Marvell first revolutionized the digital storage industry by moving information at speeds never thought possible. Today, that same breakthrough innovation remains at the heart of the company's storage, processing, networking, security and connectivity solutions. With leading intellectual property and deep system-level knowledge, Marvell's semiconductor solutions continue to transform the enterprise, cloud, automotive, industrial and consumer markets.
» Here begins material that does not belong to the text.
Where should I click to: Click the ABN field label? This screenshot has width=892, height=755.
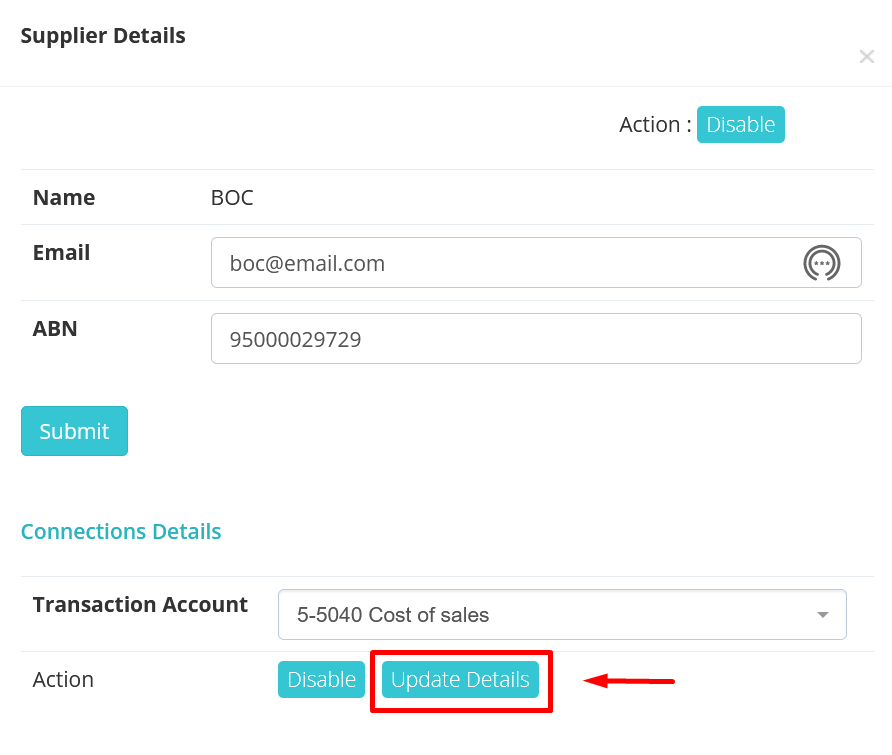55,328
Marvell announced financial results for the first quarter fiscal 2020, ended May 4, 2019. The revenue for the first quarter of fiscal 2020 was $662 million, an 11.05 percent decrease for the fourth quarter of fiscal 2019 and a 9.56 percent increase for the first quarter of fiscal 2019. GAAP net loss was $48 million. The loss was lower as compared to a GAAP net loss of $260 million in the previous quarter. However, GAAP net income for the first quarter fiscal 2020 was not as good as the fiscal 2019, because there was a profit of $129 million. Non-GAAP net income was $105 million for the first quarter of fiscal 2020, a decrease of 37.51 for the fourth quarter of fiscal 2019, and a 36.22 percent decrease compared to that for the first quarter of fiscal 2019. For the first quarter of fiscal 2020, GAAP gross margin was 54.6 percent, and non-GAAP gross margin was 64.1 percent.
 
NAND Flash prices continued to fall, as a result of weak storage market demand. Therefore, the performance of storage business which accounted for almost half of Marvell's revenue has been affected. Specifically, the revenue of storage business was $279 million for the first quarter of fiscal 2020, a decrease of 12.11 for the fourth quarter of fiscal 2019, and a 12.10 percent decrease for the first quarter of fiscal 2019. In terms of networking revenue, there was $341 million, an increase of 39.76 for the fourth quarter of fiscal 2019, and a 11.90 percent decrease for the first quarter of fiscal 2019.
 
Since CEO Matthew J. Murph took office in 2016, a series of changes have taken place in the strategic layout, for example Marvell has abandoned some consumer businesses, and focused on storage, networking and connectivity bussinesses. On May 6, 2019, Marvell announced that it had reached an agreement to buy the networking specialist firm Aquantia for $452 million. The acquisition would allow Marvell to significantly augment their current networking capabilities, with the company intending to use Aquantia's technology in future PC, enterprise, and especially in-vehicle applications. On May 20, 2019, Marvell released it has entered into definitive agreements to purchase Avera Semi. This acquisition would bring world-class ASIC IP and development capabilities for wired and wireless applications, and leverage significant system-level expertise and design capacity with deep IBM heritage, which extended Marvell’s reach in 5G base stations and included substantial revenue stream. On May 29, 2019, NXP acquired Marvell’s Wi-Fi connectivity business in an all-cash, asset transaction valued at $1.76 billion. This transaction yielded a premium valuation and substantially higher economic return for Marvell shareholders while accelerating our transformation into a leading infrastructure supplier spanning 5G, data center, enterprise and automotive Ethernet applications
Marvell CEO said, “Despite several challenges under the market environment, Marvell will continue to take bold measures to strengthen strategic capital deployment and promote long-term shareholder value. When the first 5G products enters the production phase later this year, Marvell will provide more new wireless infrastructure design.”